Certes, la France est dans son tort dans cette affaire. Mais la Commission l'est plus encore en sollicitant les conclusions du sommet d'Amsterdam pour justifier son texte. Ce procédé est insupportable, le Conseil des ministres et l'Assemblée nationale l'ont également dénoncé.

M. Jacques Genton :

Avec votre accord, je vous propose de modifier la rédaction de la proposition de résolution pour affirmer la responsabilité des Etats membres dans le respect du principe de libre circulation, tout en maintenant notre hostilité de principe au texte de la Commission.

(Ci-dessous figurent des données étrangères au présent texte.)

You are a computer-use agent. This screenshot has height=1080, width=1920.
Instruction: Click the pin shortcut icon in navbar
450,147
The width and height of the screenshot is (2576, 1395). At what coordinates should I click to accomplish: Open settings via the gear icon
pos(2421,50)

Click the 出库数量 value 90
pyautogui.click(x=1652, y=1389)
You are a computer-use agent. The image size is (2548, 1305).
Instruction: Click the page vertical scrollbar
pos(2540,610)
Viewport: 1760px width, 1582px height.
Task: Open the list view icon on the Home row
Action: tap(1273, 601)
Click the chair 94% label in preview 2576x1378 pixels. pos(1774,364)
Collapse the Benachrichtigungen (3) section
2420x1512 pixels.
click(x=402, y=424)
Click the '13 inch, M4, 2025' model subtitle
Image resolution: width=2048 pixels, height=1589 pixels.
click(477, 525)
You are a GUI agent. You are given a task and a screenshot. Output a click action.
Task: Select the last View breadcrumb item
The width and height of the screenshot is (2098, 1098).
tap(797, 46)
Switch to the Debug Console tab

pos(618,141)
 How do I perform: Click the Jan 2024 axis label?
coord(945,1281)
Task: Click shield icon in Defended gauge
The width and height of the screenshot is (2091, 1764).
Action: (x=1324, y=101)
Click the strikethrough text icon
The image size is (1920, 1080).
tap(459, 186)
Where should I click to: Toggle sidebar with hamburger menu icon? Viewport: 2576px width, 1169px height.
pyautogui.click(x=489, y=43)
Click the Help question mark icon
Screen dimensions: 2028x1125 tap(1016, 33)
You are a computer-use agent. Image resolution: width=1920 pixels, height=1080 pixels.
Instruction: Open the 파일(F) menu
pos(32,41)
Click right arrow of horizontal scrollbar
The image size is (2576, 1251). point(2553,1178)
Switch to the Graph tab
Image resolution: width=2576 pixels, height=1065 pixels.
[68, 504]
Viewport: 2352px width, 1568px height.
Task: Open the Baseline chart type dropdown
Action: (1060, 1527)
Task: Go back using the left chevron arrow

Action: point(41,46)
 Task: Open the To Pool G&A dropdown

Suivant son rapporteur, la délégation s'est prononcée en faveur du dépôt de la proposition de résolution suivante :

Proposition de résolution

Le Sénat,

Vu la proposition de règlement du Conseil instaurant un mécanisme d'intervention de la Commission pour l'élimination de certaines entraves aux échanges (E 989),

Vu les conclusions du Conseil européen d'Amsterdam des 16 et 17 juin 1997,

Vu l'arrêt de la Cour de Justice des Communautés européennes du 9 décembre 1997, C-265/95 Commission des Communautés européennes contre République française,

Vu l'avis de la Cour de Justice des Communautés européennes du 28 mars 1996,

Considérant que le mécanisme d'intervention de la Commission pour l'élimination de certaines entraves aux échanges proposé par la Commission dans la proposition d'acte communautaire E 989 relève d'une modification du traité et non d'une application de ses dispositions,

Demande au Gouvernement de s'opposer à l'adoption en l'état de l'article 2 de cette proposition d'acte communautaire par le Conseil et de prendre lui-même les mesures nécessaires pour assurer la libre circulation des marchandises sur le territoire français.

La proposition de résolution de M. Jacques Genton a été publiée sous le n° 333 (1997-1998).